From the November 2013 issue

More missions that looked for Moon water

Learn more about the spacecraft that have tried to find out how icy our satellite is.
By | Published: November 25, 2013 | Last updated on May 18, 2023
Moon
For years, scientists have been on a quest to determine whether the Moon has a reservoir of water ice locked in its permanently shadowed polar craters.
NASA/JPL/USGS
The history of humans’ direct interaction with the Moon goes back to 1959, when the Soviets sent a probe from their Luna spacecraft crashing into the lunar surface and, shortly after, NASA’s Pioneer 4 made a close pass and returned data about the Moon’s radiation. Since then, astronauts have walked on the surface, people have lived in Earth orbit for months, and probes are continuing past the farthest reaches of the solar system.
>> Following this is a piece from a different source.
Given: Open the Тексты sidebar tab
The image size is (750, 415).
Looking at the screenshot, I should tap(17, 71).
At this point in our space exploration, we have sent many orbiters to explore and impact the Moon, and multiple have detected its water.

Clementine, a joint NASA and military project, was not even meant to search for water. The radar experiment that bounced radio waves from shadowed craters to receivers back on Earth was an idea dreamed up after the craft was well into its mission. As far as last-minute decisions go, it worked out pretty well.
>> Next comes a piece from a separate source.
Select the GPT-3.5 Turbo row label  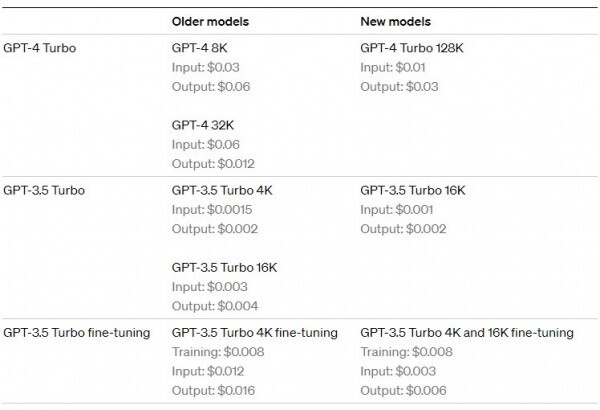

NASA launched the Lunar Prospector just four years after Clementine, in 1998. But this time, they looked for ice on purpose. And, surprise, they found it again!

Japan’s Selenological and Engineering Explorer (Kaguya) definitely saw hydrogen on the Moon. But was it in the wells of craters or not? Later results from the missions after this contextualized the data … kind of.

The main mission of NASA’s Lunar CRater and Observation Sensing Satellite (LCROSS) was to look for water, while it was merely a part of what the other crafts’ goals were. Let’s hear it for LCROSS’s single-minded dedication!

NASA’s Lunar Reconnaissance Orbiter (LRO) is the most sophisticated Moon-mapper yet, able to link hydrogen to its actual location on the Moon’s surface. Showoff!